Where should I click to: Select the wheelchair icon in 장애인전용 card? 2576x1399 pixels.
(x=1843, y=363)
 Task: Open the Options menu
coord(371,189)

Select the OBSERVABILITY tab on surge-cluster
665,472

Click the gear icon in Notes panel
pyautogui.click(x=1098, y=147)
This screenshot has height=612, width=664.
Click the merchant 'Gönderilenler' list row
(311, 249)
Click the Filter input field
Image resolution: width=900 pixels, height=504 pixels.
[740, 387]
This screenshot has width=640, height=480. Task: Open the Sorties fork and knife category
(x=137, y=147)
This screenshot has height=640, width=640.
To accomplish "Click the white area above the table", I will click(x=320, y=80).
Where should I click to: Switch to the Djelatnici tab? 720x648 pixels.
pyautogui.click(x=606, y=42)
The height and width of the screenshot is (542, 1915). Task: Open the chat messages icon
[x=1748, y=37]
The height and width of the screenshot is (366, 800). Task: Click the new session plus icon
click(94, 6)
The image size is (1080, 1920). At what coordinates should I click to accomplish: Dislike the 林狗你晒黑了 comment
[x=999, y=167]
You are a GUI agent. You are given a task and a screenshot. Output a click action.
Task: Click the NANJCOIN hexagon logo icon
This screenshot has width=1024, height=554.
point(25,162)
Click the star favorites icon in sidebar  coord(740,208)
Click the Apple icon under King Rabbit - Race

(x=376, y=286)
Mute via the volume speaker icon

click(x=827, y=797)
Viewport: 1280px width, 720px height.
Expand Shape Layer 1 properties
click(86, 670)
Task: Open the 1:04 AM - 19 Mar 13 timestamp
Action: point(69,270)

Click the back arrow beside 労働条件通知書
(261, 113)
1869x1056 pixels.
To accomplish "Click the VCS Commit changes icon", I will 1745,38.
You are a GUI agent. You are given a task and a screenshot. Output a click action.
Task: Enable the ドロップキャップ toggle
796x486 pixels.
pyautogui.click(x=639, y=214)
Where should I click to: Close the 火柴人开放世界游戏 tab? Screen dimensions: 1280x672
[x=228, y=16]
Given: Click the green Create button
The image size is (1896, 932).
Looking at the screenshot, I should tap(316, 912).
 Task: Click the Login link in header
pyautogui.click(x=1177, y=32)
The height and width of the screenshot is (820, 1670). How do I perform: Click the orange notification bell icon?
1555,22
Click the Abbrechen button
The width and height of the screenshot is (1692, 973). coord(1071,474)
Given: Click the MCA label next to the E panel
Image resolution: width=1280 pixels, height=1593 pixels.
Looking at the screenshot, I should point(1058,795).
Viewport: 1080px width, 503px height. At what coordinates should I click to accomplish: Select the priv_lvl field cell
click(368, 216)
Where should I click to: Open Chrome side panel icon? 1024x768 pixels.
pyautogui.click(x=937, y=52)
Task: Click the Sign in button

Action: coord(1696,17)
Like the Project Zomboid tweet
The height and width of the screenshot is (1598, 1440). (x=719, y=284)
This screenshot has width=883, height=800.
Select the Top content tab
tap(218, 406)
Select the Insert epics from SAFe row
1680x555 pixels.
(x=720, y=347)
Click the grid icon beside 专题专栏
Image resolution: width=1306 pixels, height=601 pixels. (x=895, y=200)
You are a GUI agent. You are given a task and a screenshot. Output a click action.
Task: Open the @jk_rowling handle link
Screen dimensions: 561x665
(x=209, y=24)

§ What this task involves
The records above need to be returned in full, with nothing altered.

§ Output for this task
Where should I click to: Select the wheelchair icon in 장애인전용 card? 2576x1399 pixels.
(x=1843, y=363)
 Task: Open the Options menu
coord(371,189)

Select the OBSERVABILITY tab on surge-cluster
665,472

Click the gear icon in Notes panel
pyautogui.click(x=1098, y=147)
This screenshot has height=612, width=664.
Click the merchant 'Gönderilenler' list row
(311, 249)
Click the Filter input field
Image resolution: width=900 pixels, height=504 pixels.
[740, 387]
This screenshot has width=640, height=480. Task: Open the Sorties fork and knife category
(x=137, y=147)
This screenshot has height=640, width=640.
To accomplish "Click the white area above the table", I will click(x=320, y=80).
Where should I click to: Switch to the Djelatnici tab? 720x648 pixels.
pyautogui.click(x=606, y=42)
The height and width of the screenshot is (542, 1915). Task: Open the chat messages icon
[x=1748, y=37]
The height and width of the screenshot is (366, 800). Task: Click the new session plus icon
click(94, 6)
The image size is (1080, 1920). At what coordinates should I click to accomplish: Dislike the 林狗你晒黑了 comment
[x=999, y=167]
You are a GUI agent. You are given a task and a screenshot. Output a click action.
Task: Click the NANJCOIN hexagon logo icon
This screenshot has width=1024, height=554.
point(25,162)
Click the star favorites icon in sidebar  coord(740,208)
Click the Apple icon under King Rabbit - Race

(x=376, y=286)
Mute via the volume speaker icon

click(x=827, y=797)
Viewport: 1280px width, 720px height.
Expand Shape Layer 1 properties
click(86, 670)
Task: Open the 1:04 AM - 19 Mar 13 timestamp
Action: point(69,270)

Click the back arrow beside 労働条件通知書
(261, 113)
1869x1056 pixels.
To accomplish "Click the VCS Commit changes icon", I will 1745,38.
You are a GUI agent. You are given a task and a screenshot. Output a click action.
Task: Enable the ドロップキャップ toggle
796x486 pixels.
pyautogui.click(x=639, y=214)
Where should I click to: Close the 火柴人开放世界游戏 tab? Screen dimensions: 1280x672
[x=228, y=16]
Given: Click the green Create button
The image size is (1896, 932).
Looking at the screenshot, I should tap(316, 912).
 Task: Click the Login link in header
pyautogui.click(x=1177, y=32)
The height and width of the screenshot is (820, 1670). How do I perform: Click the orange notification bell icon?
1555,22
Click the Abbrechen button
The width and height of the screenshot is (1692, 973). coord(1071,474)
Given: Click the MCA label next to the E panel
Image resolution: width=1280 pixels, height=1593 pixels.
Looking at the screenshot, I should point(1058,795).
Viewport: 1080px width, 503px height. At what coordinates should I click to accomplish: Select the priv_lvl field cell
click(368, 216)
Where should I click to: Open Chrome side panel icon? 1024x768 pixels.
pyautogui.click(x=937, y=52)
Task: Click the Sign in button

Action: coord(1696,17)
Like the Project Zomboid tweet
The height and width of the screenshot is (1598, 1440). (x=719, y=284)
This screenshot has width=883, height=800.
Select the Top content tab
tap(218, 406)
Select the Insert epics from SAFe row
1680x555 pixels.
(x=720, y=347)
Click the grid icon beside 专题专栏
Image resolution: width=1306 pixels, height=601 pixels. (x=895, y=200)
You are a GUI agent. You are given a task and a screenshot. Output a click action.
Task: Open the @jk_rowling handle link
Screen dimensions: 561x665
(x=209, y=24)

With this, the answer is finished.